There are a few situations in which obtaining the proper query result is dependent on using double quotations around your search term. The first is when you want to search for a phrase using the "All text" option. For example, if you want to find all records that contain the phrase "protein-protein interaction", including the quotes in the text box will ensure that only these records are returned. Without the double quotes you will get records that contain the terms "protein" and "interaction" somewhere in their records. The second situation is when you are performing an "All text" search with a symbol that contains non word characters (<, {, ], $, etc...). In these cases, surrounding your search term with quotes should again return the proper result. Double quotes around symbols are not required when doing an ID/Symbol/Name search. The final case is when you are searching for Authors in references. If the author's last name contains a space (e.g. Ponce de León) or other non word characters then you must surround it with quotes for the search to work.

QuickSearch Hints & Examples
hide Find me the Adh gene in Drosophila pseudoobscura

The best strategy would be to type 'Dpse\Adh' into the "Enter text" box, which will take you directly to the report page of the gene. Dpse is the 4-letter species abbreviation for Drosophila pseudoobscura, and the backward slash "\" is used as a separator between the 4-letter abbreviation and the gene name. Alternatively, you could enter 'Adh' into the search box with the "All species" option selected, and then choose the Drosophila pseudoobscura gene from the resulting list.

hide Find me all the Drosophila melanogaster genes that start with "dp"

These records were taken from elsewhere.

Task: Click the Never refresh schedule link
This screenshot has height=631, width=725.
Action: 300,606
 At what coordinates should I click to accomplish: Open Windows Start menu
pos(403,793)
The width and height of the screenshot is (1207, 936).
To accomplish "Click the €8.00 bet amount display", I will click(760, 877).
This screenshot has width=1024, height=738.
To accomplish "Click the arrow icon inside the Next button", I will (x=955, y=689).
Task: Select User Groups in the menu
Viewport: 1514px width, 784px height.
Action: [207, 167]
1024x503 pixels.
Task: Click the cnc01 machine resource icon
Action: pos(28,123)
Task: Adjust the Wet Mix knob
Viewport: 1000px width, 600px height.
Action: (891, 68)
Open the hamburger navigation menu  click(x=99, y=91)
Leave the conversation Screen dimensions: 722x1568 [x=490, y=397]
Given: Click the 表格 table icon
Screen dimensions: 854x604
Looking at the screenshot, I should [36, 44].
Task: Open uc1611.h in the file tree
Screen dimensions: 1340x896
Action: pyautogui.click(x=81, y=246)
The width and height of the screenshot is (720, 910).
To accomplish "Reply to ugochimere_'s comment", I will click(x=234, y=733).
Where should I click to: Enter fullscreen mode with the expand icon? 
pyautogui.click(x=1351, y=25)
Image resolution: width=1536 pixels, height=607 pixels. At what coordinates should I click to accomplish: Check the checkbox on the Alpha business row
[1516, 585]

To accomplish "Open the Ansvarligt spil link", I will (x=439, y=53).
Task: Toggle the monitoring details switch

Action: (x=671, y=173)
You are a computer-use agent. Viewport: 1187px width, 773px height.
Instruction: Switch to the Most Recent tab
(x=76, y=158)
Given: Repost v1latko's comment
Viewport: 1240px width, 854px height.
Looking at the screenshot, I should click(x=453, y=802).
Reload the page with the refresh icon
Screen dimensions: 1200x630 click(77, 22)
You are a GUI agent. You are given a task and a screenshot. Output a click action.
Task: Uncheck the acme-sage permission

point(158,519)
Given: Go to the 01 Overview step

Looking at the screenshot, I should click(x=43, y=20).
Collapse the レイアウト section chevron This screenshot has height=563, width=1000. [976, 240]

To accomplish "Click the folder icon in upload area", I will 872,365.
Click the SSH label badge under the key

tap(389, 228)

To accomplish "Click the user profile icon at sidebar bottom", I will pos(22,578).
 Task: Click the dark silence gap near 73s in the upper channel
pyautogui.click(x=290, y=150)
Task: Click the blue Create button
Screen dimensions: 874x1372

Click the "Dmel only" button and type "dp*" into the "Enter text" box.

hide Find me all clones associated with the gene "bcd"

Select the data class "clones" and type "bcd" into the "Enter text" box.

hide Find me all the references with "Muller" as an author between 1921 and 1934 excluding 1928

Select the data class "references" and type "Muller" into the "Author(s)" box then type "1921-1934 NOT 1928" into the "Year(s)" box.

hide Searching for GAL4 and GFP Lines

Select the data class "stocks" and enter the search term surrounded by wild card characters, for example *GFP*. We recommend using wild card characters because often the search term may be part of a more complex term such as P{w[+mC]=UAS-GFP.nls}8.

hide Searching for Stocks of Specific Alleles

Select the data class "stocks" and enter the allele as the search term with the superscript placed in square brackets, for instance type "bcd[6]" to search for bcd6.

hide Searching for all data classes associated with the gene "pen".

Select the data class "gene associations" and enter in "pen".

hide Searching for genes that encode for polypeptides with a "Netrin domain".

Select the data class "protein domains" and enter in "Netrin domain" or "IPR001134".